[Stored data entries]
====

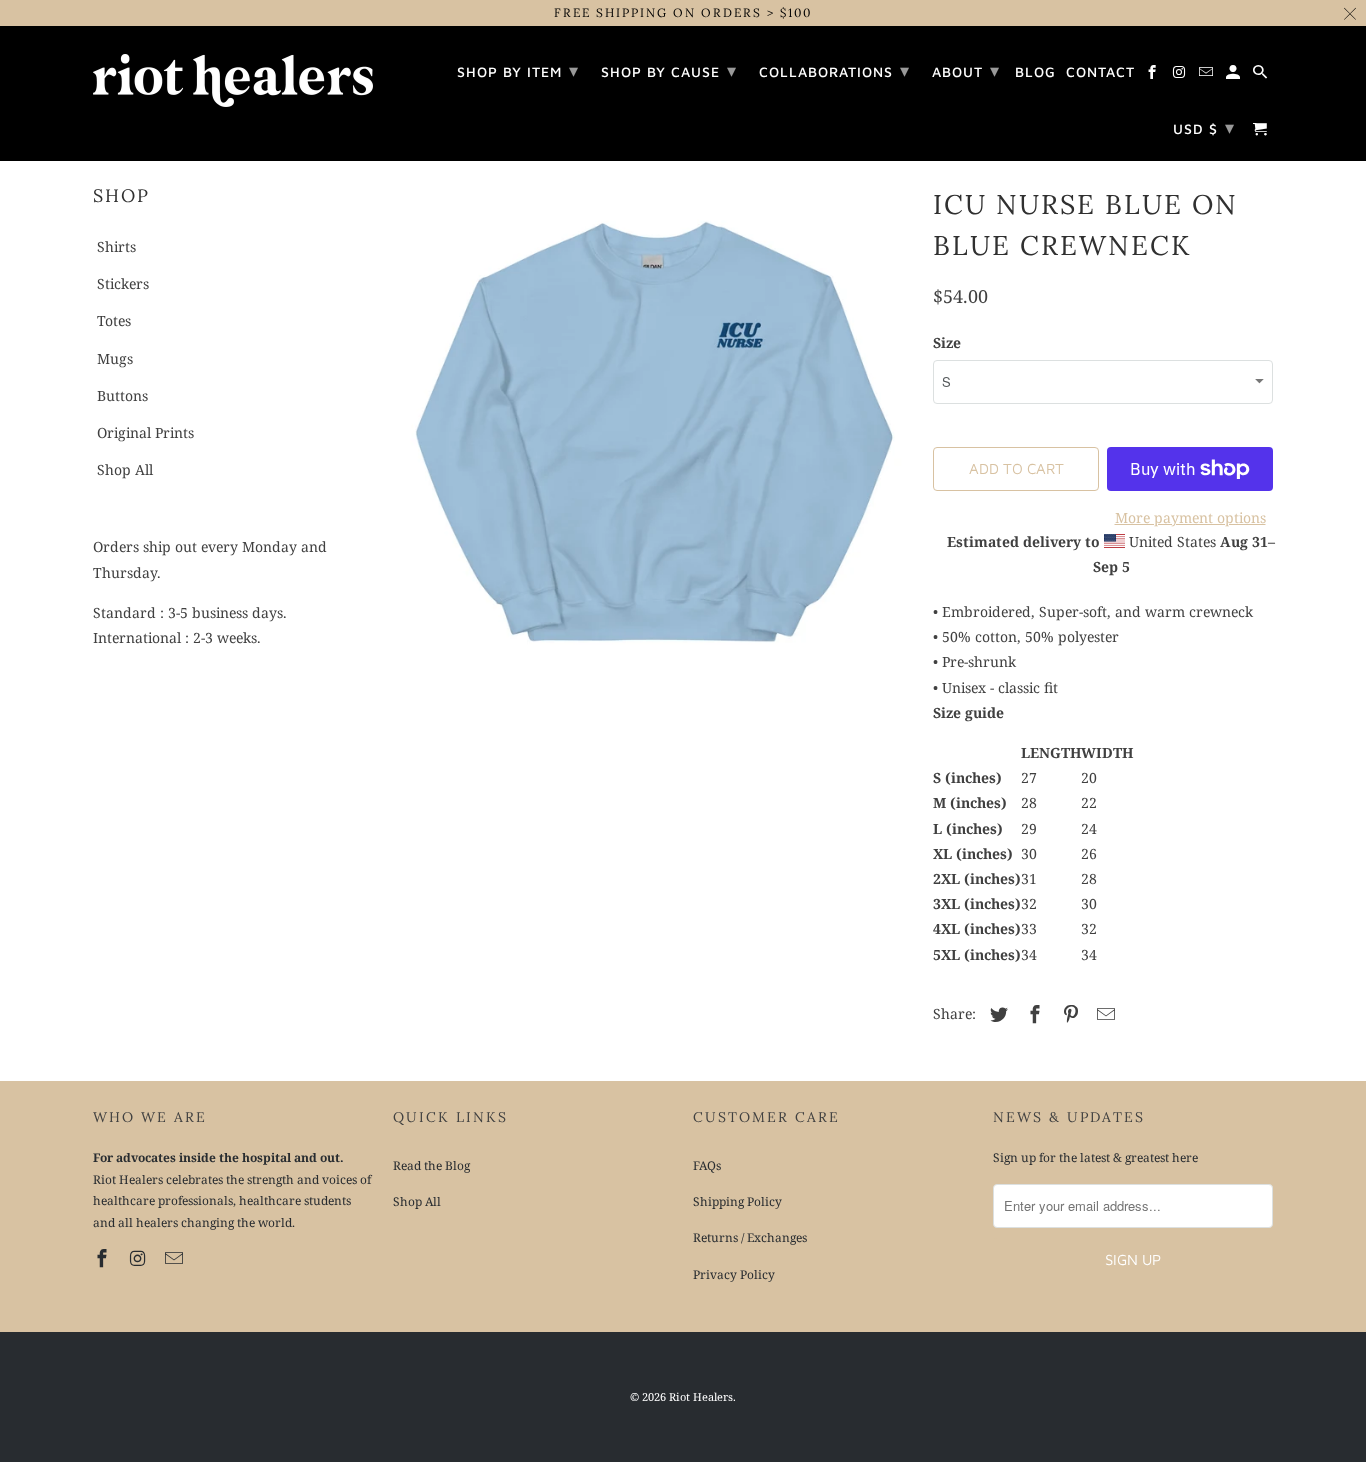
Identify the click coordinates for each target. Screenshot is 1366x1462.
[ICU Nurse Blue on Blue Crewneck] (653, 435)
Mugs (115, 358)
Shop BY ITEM (518, 70)
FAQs (707, 1165)
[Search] (1261, 75)
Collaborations (834, 70)
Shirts (116, 246)
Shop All (125, 469)
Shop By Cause (669, 70)
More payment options (1190, 517)
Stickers (123, 283)
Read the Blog (431, 1165)
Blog (1035, 72)
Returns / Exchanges (750, 1237)
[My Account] (1234, 75)
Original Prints (145, 432)
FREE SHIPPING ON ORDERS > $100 (683, 12)
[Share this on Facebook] (1032, 1014)
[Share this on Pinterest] (1068, 1014)
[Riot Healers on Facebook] (104, 1258)
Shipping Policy (737, 1201)
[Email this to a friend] (1103, 1014)
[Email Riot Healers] (176, 1258)
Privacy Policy (734, 1274)
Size (947, 342)
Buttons (122, 395)
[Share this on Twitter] (996, 1014)
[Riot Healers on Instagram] (140, 1258)
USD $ (1204, 127)
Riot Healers (701, 1396)
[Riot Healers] (233, 74)
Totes (114, 320)
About (966, 70)
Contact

====

> _Problem_
The word "this" may occur in lines of the records. Report how many such lines there are, giving only the number.

> _Expected answer_
4